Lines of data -

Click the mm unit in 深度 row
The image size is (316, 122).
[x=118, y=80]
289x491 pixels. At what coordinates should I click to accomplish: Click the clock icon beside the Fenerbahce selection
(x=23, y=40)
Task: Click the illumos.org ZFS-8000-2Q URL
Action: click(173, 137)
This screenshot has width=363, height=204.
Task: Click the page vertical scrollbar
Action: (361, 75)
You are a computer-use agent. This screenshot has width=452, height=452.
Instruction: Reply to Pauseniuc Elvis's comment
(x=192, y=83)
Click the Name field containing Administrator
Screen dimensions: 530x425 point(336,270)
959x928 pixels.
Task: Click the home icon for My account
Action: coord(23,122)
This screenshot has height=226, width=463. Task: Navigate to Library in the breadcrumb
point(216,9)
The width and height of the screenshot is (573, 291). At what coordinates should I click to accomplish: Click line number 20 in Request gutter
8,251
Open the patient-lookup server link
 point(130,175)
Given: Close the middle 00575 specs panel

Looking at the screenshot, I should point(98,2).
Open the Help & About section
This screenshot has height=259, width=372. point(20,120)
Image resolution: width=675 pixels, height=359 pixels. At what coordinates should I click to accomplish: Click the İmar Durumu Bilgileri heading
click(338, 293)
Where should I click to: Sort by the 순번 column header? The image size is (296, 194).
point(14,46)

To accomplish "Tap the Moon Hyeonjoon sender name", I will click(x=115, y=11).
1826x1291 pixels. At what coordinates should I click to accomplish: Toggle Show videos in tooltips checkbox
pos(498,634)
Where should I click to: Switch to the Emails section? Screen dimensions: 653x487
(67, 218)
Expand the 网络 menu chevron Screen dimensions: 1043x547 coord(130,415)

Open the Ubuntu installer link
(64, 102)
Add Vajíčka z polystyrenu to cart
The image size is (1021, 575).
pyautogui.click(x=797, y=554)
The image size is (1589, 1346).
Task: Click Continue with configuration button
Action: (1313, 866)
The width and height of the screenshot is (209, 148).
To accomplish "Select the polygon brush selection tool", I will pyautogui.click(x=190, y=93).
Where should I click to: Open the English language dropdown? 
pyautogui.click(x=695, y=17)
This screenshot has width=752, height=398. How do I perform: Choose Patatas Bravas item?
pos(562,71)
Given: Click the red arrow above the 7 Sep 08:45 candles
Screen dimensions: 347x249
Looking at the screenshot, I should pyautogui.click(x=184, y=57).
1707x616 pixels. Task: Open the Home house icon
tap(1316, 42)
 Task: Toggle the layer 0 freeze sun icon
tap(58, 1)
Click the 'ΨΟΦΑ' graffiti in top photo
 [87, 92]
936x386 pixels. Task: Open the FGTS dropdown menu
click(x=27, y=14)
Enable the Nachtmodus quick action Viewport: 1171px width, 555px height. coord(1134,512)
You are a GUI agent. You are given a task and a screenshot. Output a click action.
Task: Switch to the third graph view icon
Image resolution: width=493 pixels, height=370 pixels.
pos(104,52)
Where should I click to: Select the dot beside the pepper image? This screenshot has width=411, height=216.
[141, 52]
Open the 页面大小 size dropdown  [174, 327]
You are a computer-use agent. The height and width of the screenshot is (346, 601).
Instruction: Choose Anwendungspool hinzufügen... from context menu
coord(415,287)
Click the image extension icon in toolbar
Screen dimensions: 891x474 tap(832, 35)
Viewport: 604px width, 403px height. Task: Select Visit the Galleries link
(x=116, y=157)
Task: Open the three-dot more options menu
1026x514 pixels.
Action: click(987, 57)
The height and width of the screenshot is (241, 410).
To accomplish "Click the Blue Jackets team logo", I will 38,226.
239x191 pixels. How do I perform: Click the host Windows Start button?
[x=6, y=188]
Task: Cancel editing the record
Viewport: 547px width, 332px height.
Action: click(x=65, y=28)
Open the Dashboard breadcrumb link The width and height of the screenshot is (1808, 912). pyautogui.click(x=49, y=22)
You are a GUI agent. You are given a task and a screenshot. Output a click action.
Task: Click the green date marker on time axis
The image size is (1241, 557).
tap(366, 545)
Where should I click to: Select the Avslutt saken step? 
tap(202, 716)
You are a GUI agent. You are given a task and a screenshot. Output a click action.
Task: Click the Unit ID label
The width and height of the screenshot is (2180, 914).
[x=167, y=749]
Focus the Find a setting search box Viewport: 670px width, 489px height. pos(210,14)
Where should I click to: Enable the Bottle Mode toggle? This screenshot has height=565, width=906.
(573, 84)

EXERCISE DIRECTIONS - Format every line of the data above as a numbered list, leaving out any blank lines.

RIGHT ANSWER -
1. Click the mm unit in 深度 row
2. The image size is (316, 122).
3. [x=118, y=80]
4. 289x491 pixels. At what coordinates should I click to accomplish: Click the clock icon beside the Fenerbahce selection
5. (x=23, y=40)
6. Task: Click the illumos.org ZFS-8000-2Q URL
7. Action: click(173, 137)
8. This screenshot has width=363, height=204.
9. Task: Click the page vertical scrollbar
10. Action: (361, 75)
11. You are a computer-use agent. This screenshot has width=452, height=452.
12. Instruction: Reply to Pauseniuc Elvis's comment
13. (x=192, y=83)
14. Click the Name field containing Administrator
15. Screen dimensions: 530x425 point(336,270)
16. 959x928 pixels.
17. Task: Click the home icon for My account
18. Action: coord(23,122)
19. This screenshot has height=226, width=463. Task: Navigate to Library in the breadcrumb
20. point(216,9)
21. The width and height of the screenshot is (573, 291). At what coordinates should I click to accomplish: Click line number 20 in Request gutter
22. 8,251
23. Open the patient-lookup server link
24.  point(130,175)
25. Given: Close the middle 00575 specs panel
26. Looking at the screenshot, I should point(98,2).
27. Open the Help & About section
28. This screenshot has height=259, width=372. point(20,120)
29. Image resolution: width=675 pixels, height=359 pixels. At what coordinates should I click to accomplish: Click the İmar Durumu Bilgileri heading
30. click(338, 293)
31. Where should I click to: Sort by the 순번 column header? The image size is (296, 194).
32. point(14,46)
33. To accomplish "Tap the Moon Hyeonjoon sender name", I will click(x=115, y=11).
34. 1826x1291 pixels. At what coordinates should I click to accomplish: Toggle Show videos in tooltips checkbox
35. pos(498,634)
36. Where should I click to: Switch to the Emails section? Screen dimensions: 653x487
37. (67, 218)
38. Expand the 网络 menu chevron Screen dimensions: 1043x547 coord(130,415)
39. Open the Ubuntu installer link
40. (64, 102)
41. Add Vajíčka z polystyrenu to cart
42. The image size is (1021, 575).
43. pyautogui.click(x=797, y=554)
44. The image size is (1589, 1346).
45. Task: Click Continue with configuration button
46. Action: (1313, 866)
47. The width and height of the screenshot is (209, 148).
48. To accomplish "Select the polygon brush selection tool", I will pyautogui.click(x=190, y=93).
49. Where should I click to: Open the English language dropdown? 
50. pyautogui.click(x=695, y=17)
51. This screenshot has width=752, height=398. How do I perform: Choose Patatas Bravas item?
52. pos(562,71)
53. Given: Click the red arrow above the 7 Sep 08:45 candles
54. Screen dimensions: 347x249
55. Looking at the screenshot, I should pyautogui.click(x=184, y=57).
56. 1707x616 pixels. Task: Open the Home house icon
57. tap(1316, 42)
58.  Task: Toggle the layer 0 freeze sun icon
59. tap(58, 1)
60. Click the 'ΨΟΦΑ' graffiti in top photo
61.  [87, 92]
62. 936x386 pixels. Task: Open the FGTS dropdown menu
63. click(x=27, y=14)
64. Enable the Nachtmodus quick action Viewport: 1171px width, 555px height. coord(1134,512)
65. You are a GUI agent. You are given a task and a screenshot. Output a click action.
66. Task: Switch to the third graph view icon
67. Image resolution: width=493 pixels, height=370 pixels.
68. pos(104,52)
69. Where should I click to: Select the dot beside the pepper image? This screenshot has width=411, height=216.
70. [141, 52]
71. Open the 页面大小 size dropdown  [174, 327]
72. You are a computer-use agent. The height and width of the screenshot is (346, 601).
73. Instruction: Choose Anwendungspool hinzufügen... from context menu
74. coord(415,287)
75. Click the image extension icon in toolbar
76. Screen dimensions: 891x474 tap(832, 35)
77. Viewport: 604px width, 403px height. Task: Select Visit the Galleries link
78. (x=116, y=157)
79. Task: Open the three-dot more options menu
80. 1026x514 pixels.
81. Action: click(987, 57)
82. The height and width of the screenshot is (241, 410).
83. To accomplish "Click the Blue Jackets team logo", I will 38,226.
84. 239x191 pixels. How do I perform: Click the host Windows Start button?
85. [x=6, y=188]
86. Task: Cancel editing the record
87. Viewport: 547px width, 332px height.
88. Action: click(x=65, y=28)
89. Open the Dashboard breadcrumb link The width and height of the screenshot is (1808, 912). pyautogui.click(x=49, y=22)
90. You are a GUI agent. You are given a task and a screenshot. Output a click action.
91. Task: Click the green date marker on time axis
92. The image size is (1241, 557).
93. tap(366, 545)
94. Where should I click to: Select the Avslutt saken step? 
95. tap(202, 716)
96. You are a GUI agent. You are given a task and a screenshot. Output a click action.
97. Task: Click the Unit ID label
98. The width and height of the screenshot is (2180, 914).
99. [x=167, y=749]
100. Focus the Find a setting search box Viewport: 670px width, 489px height. pos(210,14)
101. Where should I click to: Enable the Bottle Mode toggle? This screenshot has height=565, width=906.
102. (573, 84)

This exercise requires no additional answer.